Sin qui tutto bene. Il ragionamento – in teoria, per l’appunto – fila liscio. Si dimentica però di ricordare al pubblico perché mai i partiti sono ridotti così, e si scorda parimenti di ripercorrere le tappe che hanno condotto alla crisi della politica tradizionale (non solo in Italia, sia chiaro).

Il problema è che, se si guarda con attenzione allo scenario attuale, non si trovano partiti, né leader, in grado di fare una vera differenza. La mediocrità regna sovrana, spiace dirlo, tanto a destra quanto a sinistra (pur sapendo che una simile affermazione irriterà molti lettori).

In cosa possiamo sperare in vista di votazioni virtuose e possibilmente rapide per il nuovo presidente? Fossimo in Vaticano potremmo confidare nell’intervento dello Spirito Santo che illumini i cardinali, ma il contesto di cui parliamo è purtroppo diverso.

In alternativa si potrebbe sperare che qualche politico più furbo e più scafato di altri riesca a tirar fuori l’asso dalla manica, proponendo un nome sul quale una maggioranza sufficiente possa convergere. Lo specialista in tali operazioni è Matteo Renzi, che ultimamente dialoga molto con l’altro Matteo, Salvini, lui pure dotato di una certa furbizia. Accadrà qualcosa in tal senso? Difficile dirlo, appunto perché la confusione regna sovrana.

Come si diceva dianzi, tuttavia, mancano politici che, alla furbizia e alla capacità di manovra, sappiano abbinare anche una strategia ben delineata e una visione del futuro. Mi rendo conto di essere noioso, ma mancano figure del calibro di De Gasperi, Saragat, Malagodi etc. Nella politica militante ormai approdano i peggiori, dal che si capisce bene perché poi i cosiddetti tecnocrati abbiano la prevalenza. E anche perché ci siano serie remore quando si parla di mandarli a casa.

Il fatto che tra destra e sinistra non ci siano differenze qualitative tali da indurre subito una preferenza è estremamente preoccupante. Chi non ragiona secondo schemi precostituiti è costretto a prenderne atto con rammarico, vedendo come le varie formazioni politiche puntino soltanto a raccattare voti da coloro che protestano in modo più o meno plateale.

Dopo il fallimento della cosiddetta “rivoluzione grillina”, anch’essa sponsorizzata da intellettuali ed editorialisti in base a un semplice “proviamo, e poi vediamo cosa succede”, c’è stato ben poco. Un tirare a campare che allontana sempre più il pubblico dal milieu politico.

Ma una democrazia che sbaglia è, sempre e comunque, preferibile ad una “aristocrazia” che vede giusto? Mi si permetta di esprimere qualche dubbio in proposito.

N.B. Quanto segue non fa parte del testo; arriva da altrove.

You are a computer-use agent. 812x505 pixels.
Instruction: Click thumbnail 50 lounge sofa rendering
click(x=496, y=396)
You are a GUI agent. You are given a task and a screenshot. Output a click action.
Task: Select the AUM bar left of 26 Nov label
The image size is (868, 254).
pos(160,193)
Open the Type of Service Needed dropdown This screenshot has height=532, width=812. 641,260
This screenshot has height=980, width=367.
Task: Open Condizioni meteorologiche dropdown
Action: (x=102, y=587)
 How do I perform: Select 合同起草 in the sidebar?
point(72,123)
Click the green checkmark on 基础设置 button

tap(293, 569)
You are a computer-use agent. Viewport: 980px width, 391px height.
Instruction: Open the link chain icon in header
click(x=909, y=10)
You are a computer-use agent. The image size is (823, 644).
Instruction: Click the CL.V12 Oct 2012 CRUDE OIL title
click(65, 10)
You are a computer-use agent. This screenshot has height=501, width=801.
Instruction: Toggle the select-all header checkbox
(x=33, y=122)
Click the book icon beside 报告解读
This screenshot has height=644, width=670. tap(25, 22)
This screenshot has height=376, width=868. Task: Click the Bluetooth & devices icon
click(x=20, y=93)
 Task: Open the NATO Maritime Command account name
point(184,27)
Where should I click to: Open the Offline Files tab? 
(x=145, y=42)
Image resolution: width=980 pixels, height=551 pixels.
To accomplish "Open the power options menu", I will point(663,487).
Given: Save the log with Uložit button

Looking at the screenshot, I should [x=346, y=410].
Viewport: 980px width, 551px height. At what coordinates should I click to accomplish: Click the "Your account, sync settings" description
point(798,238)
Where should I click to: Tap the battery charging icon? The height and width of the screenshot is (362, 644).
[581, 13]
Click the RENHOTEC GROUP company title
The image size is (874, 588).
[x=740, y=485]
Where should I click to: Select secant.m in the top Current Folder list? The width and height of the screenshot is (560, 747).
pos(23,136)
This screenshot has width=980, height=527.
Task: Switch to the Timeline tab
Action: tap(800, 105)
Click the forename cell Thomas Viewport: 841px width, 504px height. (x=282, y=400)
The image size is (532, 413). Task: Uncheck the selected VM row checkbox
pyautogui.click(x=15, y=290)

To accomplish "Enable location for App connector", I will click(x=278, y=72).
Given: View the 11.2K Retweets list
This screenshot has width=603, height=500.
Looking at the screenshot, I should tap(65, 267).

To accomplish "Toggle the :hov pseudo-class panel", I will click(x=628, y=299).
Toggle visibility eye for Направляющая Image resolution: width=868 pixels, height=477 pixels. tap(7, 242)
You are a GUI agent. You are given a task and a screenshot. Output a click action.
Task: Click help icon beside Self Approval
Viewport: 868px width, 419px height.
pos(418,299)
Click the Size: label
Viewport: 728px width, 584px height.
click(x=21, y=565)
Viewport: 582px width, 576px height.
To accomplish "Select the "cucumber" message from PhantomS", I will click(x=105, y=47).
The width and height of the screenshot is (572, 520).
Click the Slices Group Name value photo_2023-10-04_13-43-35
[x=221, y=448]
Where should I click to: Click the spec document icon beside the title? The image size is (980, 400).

Lo slogan grillino “uno vale uno” ha riportato in auge un certo qualunquismo, già manifestatosi in Italia nel dopoguerra. Tuttavia il qualunquismo, di qualsiasi tipo esso sia, non risolve i problemi ma li aggrava.

E allora speriamo che, benché abbia ben altro da fare, lo Spirito Santo si ricordi anche di noi e del nostro confuso Parlamento, risparmiandoci una lunghissima serie di sedute inutili.